Rebekah Corlett and daughter SophieAt the moment Sophia, 8, prefers Peppa Pig but it would be nice if in the future she could see characters on shows she watches that she can identify with, that reflect her experiences.

The same can be said about parents of children with a disability. We also look for commonality in the plots and characters that cross both the big and small screen. It’s about feeling included, validated and respected in our life experiences too.

In the absence of a person in their family with a disability, many  people look to popular media for a point of reference. This can be both a help and a hindrance.

Rain Man instantly recognisable

Take, for example, the movie Rain Man. It’s an instantly recognisable movie reference that people can call on to illustrate their awareness (or lack of awareness in many cases) of ASD. More recent attempts to portray ASD have resulted in a glut of eccentric, quirky, super-intelligent, computer-savvy but socially-inept type characters on our screens, of the Big Bang and CSI variety.

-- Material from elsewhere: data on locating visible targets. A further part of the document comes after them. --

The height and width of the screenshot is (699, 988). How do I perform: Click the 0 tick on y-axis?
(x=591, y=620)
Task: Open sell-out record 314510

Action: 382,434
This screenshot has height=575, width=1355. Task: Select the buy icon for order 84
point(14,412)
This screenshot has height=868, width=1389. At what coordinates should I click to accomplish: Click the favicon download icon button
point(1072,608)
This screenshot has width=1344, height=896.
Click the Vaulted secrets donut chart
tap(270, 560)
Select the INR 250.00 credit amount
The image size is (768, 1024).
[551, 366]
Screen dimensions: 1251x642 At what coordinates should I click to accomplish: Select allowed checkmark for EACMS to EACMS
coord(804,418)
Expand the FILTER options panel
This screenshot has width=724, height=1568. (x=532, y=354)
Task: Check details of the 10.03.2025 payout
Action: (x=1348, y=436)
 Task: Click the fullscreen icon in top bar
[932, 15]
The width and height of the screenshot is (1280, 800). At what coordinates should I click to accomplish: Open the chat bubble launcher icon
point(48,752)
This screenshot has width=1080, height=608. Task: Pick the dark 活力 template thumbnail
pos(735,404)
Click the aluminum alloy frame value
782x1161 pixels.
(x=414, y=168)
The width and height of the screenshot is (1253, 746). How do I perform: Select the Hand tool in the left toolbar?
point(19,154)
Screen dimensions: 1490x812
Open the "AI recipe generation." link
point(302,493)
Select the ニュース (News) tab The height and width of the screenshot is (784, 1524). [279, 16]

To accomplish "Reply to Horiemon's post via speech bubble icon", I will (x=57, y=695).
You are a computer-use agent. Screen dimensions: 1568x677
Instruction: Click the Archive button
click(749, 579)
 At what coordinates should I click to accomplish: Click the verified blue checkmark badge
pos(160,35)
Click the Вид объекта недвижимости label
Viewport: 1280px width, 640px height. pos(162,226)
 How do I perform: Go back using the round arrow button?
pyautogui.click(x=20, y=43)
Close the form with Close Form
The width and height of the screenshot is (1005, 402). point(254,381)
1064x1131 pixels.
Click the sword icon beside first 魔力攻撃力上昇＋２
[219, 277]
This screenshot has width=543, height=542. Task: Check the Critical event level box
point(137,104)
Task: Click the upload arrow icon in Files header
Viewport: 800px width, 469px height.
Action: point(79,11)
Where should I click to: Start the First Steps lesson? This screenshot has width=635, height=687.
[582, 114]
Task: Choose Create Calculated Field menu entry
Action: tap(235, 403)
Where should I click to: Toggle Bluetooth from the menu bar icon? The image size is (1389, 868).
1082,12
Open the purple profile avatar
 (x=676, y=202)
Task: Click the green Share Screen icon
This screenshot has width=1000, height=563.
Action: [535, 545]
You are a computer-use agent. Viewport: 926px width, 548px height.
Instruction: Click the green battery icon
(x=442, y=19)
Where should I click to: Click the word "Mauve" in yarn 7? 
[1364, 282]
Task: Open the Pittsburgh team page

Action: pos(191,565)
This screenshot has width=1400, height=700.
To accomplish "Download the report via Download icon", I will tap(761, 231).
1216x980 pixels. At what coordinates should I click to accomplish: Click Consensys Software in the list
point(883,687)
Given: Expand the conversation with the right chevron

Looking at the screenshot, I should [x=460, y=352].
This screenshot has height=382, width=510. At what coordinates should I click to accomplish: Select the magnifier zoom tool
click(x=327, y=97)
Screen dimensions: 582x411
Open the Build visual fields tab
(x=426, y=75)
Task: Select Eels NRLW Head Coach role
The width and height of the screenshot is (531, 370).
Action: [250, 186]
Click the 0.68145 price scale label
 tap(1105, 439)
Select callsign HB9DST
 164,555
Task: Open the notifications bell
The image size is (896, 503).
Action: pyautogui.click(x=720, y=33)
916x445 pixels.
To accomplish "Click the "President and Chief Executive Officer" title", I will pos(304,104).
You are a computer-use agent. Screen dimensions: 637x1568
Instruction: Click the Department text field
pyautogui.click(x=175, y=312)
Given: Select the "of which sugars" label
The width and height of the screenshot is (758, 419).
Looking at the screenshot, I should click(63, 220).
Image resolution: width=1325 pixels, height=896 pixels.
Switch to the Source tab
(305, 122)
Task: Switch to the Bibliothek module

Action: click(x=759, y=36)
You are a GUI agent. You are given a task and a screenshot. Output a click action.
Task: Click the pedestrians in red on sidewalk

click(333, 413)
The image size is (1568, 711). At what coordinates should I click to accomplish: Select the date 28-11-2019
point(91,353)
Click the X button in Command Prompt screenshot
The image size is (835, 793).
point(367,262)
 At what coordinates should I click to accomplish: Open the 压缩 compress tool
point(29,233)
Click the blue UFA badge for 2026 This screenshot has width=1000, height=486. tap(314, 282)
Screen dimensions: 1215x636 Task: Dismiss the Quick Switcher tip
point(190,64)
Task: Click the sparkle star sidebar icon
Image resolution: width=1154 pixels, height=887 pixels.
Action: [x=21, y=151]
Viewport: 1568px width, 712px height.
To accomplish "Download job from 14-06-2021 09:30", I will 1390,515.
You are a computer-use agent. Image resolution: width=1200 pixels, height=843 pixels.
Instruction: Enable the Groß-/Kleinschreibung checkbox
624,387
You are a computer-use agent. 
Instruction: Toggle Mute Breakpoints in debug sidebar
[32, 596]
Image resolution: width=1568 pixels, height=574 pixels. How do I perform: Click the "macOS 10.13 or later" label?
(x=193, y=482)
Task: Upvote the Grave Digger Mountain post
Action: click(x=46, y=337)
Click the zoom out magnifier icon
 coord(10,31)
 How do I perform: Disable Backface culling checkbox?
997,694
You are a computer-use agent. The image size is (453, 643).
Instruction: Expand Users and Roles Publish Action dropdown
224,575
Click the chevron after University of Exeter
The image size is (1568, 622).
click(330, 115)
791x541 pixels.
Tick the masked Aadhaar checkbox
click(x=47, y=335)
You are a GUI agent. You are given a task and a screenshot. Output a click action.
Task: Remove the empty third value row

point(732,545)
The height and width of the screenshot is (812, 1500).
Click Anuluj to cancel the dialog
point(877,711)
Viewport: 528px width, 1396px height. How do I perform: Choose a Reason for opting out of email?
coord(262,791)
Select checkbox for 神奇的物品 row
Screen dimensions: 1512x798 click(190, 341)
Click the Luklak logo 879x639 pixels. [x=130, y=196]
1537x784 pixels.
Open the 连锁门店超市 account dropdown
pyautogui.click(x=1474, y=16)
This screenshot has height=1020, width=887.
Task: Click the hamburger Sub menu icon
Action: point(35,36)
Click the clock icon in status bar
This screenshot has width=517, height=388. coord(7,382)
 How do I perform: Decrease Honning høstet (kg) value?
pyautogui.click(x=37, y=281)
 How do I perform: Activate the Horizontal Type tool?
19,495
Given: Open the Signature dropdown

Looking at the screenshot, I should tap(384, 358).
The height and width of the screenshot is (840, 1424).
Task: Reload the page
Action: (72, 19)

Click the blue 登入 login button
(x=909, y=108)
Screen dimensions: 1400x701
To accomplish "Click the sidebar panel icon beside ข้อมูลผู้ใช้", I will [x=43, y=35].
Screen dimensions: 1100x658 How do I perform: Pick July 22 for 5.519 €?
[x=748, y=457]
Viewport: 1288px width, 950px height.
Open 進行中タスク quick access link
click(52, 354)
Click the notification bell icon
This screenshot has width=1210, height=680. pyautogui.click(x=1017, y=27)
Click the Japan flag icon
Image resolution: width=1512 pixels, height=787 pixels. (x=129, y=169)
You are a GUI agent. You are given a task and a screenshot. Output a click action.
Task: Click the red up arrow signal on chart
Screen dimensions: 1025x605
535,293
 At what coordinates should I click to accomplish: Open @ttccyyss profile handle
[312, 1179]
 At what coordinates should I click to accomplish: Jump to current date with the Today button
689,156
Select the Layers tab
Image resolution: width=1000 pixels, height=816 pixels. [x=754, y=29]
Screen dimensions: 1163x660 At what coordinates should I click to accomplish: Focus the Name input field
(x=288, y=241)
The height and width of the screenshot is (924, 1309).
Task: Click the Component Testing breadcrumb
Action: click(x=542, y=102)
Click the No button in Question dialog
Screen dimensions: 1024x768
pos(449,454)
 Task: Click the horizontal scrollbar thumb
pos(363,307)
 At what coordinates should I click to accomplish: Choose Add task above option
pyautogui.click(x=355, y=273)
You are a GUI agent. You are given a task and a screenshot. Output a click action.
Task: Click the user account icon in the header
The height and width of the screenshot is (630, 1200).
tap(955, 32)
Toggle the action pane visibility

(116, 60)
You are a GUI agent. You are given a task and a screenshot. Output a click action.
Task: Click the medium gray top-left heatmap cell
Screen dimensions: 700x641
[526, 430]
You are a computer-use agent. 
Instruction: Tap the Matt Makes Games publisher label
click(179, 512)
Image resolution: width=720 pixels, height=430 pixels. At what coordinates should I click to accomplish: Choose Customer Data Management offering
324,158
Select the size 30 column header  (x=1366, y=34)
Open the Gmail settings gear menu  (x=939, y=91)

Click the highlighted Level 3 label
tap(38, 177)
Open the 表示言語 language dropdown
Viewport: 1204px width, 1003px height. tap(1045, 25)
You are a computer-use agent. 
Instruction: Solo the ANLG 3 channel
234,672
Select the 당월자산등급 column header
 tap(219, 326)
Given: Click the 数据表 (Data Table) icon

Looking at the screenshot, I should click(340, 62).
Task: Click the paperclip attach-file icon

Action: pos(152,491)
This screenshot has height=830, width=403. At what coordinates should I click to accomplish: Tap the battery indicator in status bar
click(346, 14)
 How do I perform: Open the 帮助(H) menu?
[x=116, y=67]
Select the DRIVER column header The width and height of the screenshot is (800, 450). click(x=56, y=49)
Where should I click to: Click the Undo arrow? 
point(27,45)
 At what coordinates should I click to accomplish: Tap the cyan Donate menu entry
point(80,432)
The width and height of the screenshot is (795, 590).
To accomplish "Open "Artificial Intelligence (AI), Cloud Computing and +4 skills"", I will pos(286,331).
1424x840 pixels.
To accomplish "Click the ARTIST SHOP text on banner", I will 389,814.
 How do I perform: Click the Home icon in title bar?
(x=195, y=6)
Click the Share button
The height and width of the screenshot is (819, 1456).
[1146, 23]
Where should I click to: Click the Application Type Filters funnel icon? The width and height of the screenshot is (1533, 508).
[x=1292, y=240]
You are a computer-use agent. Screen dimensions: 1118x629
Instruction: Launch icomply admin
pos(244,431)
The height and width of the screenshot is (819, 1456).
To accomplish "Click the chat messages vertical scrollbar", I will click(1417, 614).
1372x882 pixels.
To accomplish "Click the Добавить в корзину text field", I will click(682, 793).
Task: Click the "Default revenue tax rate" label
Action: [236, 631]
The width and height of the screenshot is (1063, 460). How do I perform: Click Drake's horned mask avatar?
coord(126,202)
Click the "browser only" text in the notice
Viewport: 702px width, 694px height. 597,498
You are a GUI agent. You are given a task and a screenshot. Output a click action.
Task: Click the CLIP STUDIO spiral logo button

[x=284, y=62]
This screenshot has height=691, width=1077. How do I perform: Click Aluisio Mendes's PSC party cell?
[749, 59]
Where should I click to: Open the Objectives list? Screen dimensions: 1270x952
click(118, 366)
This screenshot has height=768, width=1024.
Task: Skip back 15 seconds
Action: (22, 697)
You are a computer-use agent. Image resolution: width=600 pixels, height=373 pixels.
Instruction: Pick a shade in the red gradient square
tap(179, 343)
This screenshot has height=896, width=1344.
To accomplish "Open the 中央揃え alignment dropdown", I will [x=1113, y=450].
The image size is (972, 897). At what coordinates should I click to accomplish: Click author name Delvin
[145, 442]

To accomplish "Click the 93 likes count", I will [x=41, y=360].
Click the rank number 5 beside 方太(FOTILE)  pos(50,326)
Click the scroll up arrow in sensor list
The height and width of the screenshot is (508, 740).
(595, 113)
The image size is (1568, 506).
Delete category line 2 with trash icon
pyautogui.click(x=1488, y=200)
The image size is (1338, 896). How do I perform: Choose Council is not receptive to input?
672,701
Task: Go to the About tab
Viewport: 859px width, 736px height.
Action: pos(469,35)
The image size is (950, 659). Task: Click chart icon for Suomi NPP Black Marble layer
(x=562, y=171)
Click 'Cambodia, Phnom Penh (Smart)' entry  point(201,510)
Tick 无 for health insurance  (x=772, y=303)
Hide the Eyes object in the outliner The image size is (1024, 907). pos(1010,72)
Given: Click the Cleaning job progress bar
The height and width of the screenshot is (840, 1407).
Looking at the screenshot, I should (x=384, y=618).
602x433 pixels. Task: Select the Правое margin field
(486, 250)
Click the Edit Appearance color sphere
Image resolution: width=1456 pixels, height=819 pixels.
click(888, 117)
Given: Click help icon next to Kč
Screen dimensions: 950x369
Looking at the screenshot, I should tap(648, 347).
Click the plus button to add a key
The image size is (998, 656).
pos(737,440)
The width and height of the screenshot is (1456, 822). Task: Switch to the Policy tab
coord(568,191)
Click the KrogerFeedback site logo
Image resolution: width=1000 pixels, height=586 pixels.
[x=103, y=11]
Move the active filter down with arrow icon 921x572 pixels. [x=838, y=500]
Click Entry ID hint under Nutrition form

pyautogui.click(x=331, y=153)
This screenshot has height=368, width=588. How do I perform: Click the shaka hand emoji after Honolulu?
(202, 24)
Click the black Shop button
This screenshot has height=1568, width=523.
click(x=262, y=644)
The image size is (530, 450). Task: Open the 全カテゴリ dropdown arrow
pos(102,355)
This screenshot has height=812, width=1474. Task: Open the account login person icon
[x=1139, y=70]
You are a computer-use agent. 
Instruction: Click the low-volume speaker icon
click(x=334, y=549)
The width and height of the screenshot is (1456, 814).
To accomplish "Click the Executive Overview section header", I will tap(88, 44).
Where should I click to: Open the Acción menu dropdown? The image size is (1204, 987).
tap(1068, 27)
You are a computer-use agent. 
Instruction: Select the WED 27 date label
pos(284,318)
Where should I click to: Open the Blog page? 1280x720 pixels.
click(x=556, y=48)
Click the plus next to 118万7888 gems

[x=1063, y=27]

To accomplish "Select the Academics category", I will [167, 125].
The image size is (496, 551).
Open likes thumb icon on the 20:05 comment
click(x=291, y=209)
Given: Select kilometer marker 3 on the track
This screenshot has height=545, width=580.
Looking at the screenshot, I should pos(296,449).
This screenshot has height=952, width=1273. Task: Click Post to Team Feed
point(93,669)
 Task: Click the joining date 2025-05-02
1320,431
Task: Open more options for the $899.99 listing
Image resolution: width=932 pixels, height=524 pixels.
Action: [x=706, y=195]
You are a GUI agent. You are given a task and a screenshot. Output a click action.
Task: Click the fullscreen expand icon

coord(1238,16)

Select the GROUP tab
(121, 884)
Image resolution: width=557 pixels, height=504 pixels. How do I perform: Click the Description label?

These type of characters are equally as harmful, as they focus on stereotypes, and usually focus on individuals at one end of the spectrum, leaving autists like my daughter completely unrepresented.

Agreed, a small girl who speaks sparingly, dodges eye contact and loves to twirl ribbon might not equate to television gold. But it would add balance to the media's portrayal of ASD!

Emphasising "tragedy" rather than "change"

And what about me? As a parent of a child with ASD, where is my representation in the media? The corny, stereotype-ridden plotlines of TV movies like The Black Balloon or After Thomas leave me feeling embarrassed at the inaccuracy and emphasis on the "tragedy" rather than "change" that occurs when the word "autism" enters your world.

The family in The A Word That’s why I was pleasantly surprised by the BBC drama The A Word, currently showing on UKTV. It depicts a family whose five-year-old son is diagnosed with autism. The plot focuses on the initial upheaval after a diagnosis, and the change in family dynamics that ensues. It touches on the enforced social isolation that whole families experience. And strike me down, it even incorporates humour! Who knew ASD was allowed a funny bone! What a refreshing change in tack.

As with many aspects of this parenting journey, what might be relevant and relatable in my life, might seem like science fiction to another mum or dad. It’s about connecting on a human level, not ticking all the boxes of neurological symptoms in the first episode.

I appreciate honest, real, and balanced portrayals. I just wish there were more of them to choose from.